私たちをおびき寄せる為にここ貿易都市サフェリナは占領されたことになる。
「しかし我々連合軍が援軍に駆け付けました。私も含め『鋼鉄の鎧騎士』も引き連れてきました。必ずこのサフェリナを解放して見せましょう」
「学園長…… お願いします。サフェリナはもう自衛する力が残っていません。市民は避難させましたが有志の者たちは各拠点に潜伏し、反旗の機会を待っています」
エルバさんはユカ父さんにすがるよにそう懇願をする。
ユカ父さんは二コリと笑い言う。
「ええ、勿論です。時にここには風のメッセンジャーはありますか?」
「残念ながら逃げ出す時に屋敷に残してきてしまいました。今は伝書鳩や密偵を使って街の拠点同士で連絡を取り合っています」
ユカ父さんはそれを聞き頷いてからエルバさんに言う。
「正確な相手の戦力が知りたい。オーガの数、サイクロプスの数、それ以外に何者がいるか分かりますか?」
「大体は。こちらの戦力は冒険者が約五十人、自警団の兵が約二百人各拠点で待機しています」
サフェリナの戦力は両方合わせて二百五十人。
それに私やルラ、ヤリスにユカ父さん。
それとアイザックさんさんたちの「鋼鉄の鎧騎士」五体。
オーガやサイクロプスだけなら十分に対応できるけど、問題はその魔物だ。
「分かりました。後は連中のいる場所を詳しく教えてください。そして各拠点に連絡をしてください。明朝我々連合軍は貿易都市サフェリナ解放の為、魔物の軍団に攻撃をし掛けます」
ユカ父さんはそう言ってさらい詳しい状況を聞き出すのだった。
* * * * *
「アニシス様たちは万が一の時の退路確保か。でも私たちがいるんだから余裕よね!」
ぱんっ!
ヤリスはそう言って平手に拳をぶつけている。
あの後詳細を更に聞き出し、作戦を練る。
そして私やルラ、ヤリスはオーガやサイクロプスを冒険者や自警団の人たちと一緒に退治する事となった。

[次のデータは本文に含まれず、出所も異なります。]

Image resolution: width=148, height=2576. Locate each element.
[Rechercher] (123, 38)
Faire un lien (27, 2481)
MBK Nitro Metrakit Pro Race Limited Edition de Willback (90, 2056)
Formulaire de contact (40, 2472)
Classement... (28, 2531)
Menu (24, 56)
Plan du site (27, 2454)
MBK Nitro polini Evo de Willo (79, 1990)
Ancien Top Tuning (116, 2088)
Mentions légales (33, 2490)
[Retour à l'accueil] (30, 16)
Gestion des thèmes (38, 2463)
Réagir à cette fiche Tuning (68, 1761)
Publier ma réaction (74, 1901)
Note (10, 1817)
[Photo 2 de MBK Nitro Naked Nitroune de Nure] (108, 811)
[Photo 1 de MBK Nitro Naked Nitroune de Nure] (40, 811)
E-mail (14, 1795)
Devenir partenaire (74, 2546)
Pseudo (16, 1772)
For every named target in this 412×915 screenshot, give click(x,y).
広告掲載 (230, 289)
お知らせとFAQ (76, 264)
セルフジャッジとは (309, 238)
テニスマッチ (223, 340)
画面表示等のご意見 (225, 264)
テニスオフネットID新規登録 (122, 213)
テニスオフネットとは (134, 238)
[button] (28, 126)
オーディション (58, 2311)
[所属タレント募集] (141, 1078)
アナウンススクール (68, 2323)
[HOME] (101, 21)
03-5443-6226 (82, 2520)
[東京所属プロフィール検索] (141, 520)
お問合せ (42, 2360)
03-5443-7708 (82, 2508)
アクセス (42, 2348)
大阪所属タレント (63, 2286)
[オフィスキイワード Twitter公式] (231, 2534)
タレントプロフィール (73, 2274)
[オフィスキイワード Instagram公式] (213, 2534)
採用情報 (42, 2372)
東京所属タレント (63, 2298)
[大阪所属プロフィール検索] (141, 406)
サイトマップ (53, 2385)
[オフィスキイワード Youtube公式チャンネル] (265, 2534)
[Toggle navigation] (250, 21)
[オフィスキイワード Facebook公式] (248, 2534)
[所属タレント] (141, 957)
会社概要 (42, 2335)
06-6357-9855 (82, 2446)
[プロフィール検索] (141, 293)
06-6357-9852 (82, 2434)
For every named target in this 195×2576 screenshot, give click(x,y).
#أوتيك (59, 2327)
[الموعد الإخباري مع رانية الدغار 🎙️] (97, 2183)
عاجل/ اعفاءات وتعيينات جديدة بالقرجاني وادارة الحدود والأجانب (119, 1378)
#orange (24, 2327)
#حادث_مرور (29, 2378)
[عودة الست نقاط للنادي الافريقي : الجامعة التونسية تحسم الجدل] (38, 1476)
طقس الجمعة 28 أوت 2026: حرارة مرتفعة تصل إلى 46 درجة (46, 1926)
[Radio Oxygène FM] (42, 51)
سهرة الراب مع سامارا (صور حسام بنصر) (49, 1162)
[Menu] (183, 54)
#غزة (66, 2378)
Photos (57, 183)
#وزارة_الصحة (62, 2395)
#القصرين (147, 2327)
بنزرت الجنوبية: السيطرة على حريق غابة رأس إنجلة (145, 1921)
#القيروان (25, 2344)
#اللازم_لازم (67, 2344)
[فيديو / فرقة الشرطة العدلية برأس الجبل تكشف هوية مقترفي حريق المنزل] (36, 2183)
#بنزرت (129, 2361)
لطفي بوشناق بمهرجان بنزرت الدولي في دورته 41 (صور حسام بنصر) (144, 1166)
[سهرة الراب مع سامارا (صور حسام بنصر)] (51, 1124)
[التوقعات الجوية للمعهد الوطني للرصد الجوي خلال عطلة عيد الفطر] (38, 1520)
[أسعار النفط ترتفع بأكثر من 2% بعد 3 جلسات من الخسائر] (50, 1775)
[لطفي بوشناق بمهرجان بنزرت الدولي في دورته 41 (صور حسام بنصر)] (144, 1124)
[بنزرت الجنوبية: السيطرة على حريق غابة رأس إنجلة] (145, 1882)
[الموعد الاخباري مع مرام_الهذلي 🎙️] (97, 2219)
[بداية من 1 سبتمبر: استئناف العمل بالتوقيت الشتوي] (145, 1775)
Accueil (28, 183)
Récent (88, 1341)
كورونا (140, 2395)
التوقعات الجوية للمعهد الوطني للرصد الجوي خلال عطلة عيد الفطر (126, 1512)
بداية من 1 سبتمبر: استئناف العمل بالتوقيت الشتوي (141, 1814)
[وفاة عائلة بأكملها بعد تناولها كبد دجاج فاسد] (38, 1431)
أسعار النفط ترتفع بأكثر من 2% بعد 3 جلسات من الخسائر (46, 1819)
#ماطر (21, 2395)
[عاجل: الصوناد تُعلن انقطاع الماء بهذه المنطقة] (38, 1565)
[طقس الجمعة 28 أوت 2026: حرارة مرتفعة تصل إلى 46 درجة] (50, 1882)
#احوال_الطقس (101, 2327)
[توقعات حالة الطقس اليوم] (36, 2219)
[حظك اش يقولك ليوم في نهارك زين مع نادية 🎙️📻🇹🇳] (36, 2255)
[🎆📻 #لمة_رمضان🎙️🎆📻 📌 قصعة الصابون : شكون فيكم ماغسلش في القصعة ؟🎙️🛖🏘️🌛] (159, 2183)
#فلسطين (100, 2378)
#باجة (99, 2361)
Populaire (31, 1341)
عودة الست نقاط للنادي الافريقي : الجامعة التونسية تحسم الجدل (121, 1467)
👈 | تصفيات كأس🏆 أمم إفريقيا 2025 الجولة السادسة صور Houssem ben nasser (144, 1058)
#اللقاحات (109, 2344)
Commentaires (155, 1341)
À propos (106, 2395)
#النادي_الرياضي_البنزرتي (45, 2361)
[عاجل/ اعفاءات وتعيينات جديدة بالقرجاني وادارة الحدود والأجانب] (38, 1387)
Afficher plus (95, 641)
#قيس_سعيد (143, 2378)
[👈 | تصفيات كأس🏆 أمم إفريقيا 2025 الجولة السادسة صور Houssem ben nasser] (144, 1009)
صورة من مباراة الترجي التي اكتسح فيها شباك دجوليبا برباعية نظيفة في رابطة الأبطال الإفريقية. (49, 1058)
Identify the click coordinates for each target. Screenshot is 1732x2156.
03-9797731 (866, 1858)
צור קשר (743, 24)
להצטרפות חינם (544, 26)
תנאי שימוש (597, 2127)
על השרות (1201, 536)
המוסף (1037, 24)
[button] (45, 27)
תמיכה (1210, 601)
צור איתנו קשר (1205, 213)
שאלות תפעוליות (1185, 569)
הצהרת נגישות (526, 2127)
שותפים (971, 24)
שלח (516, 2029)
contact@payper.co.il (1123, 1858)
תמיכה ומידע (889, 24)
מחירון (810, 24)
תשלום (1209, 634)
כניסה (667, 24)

問題となる魔物はユカ父さんと「鋼鉄の鎧騎士」たちが対応する。
そして一番の問題となろうジュメルの女魔導士をユカ父さんが捕らえ、操っているだろう魔物を大人しくさせると言う段取りだ。
「それでも気を抜けませんよ。私やルラが知っている癒しの精霊魔法だって大きなケガは治せませんからね?」
最近ソルミナ教授の指導で精霊の治癒魔法が使えるようになった。
これは癒しの精霊に働きかけ、外部から魔力を注ぎ込むのでけが人は体力を使わなく怪我が治る。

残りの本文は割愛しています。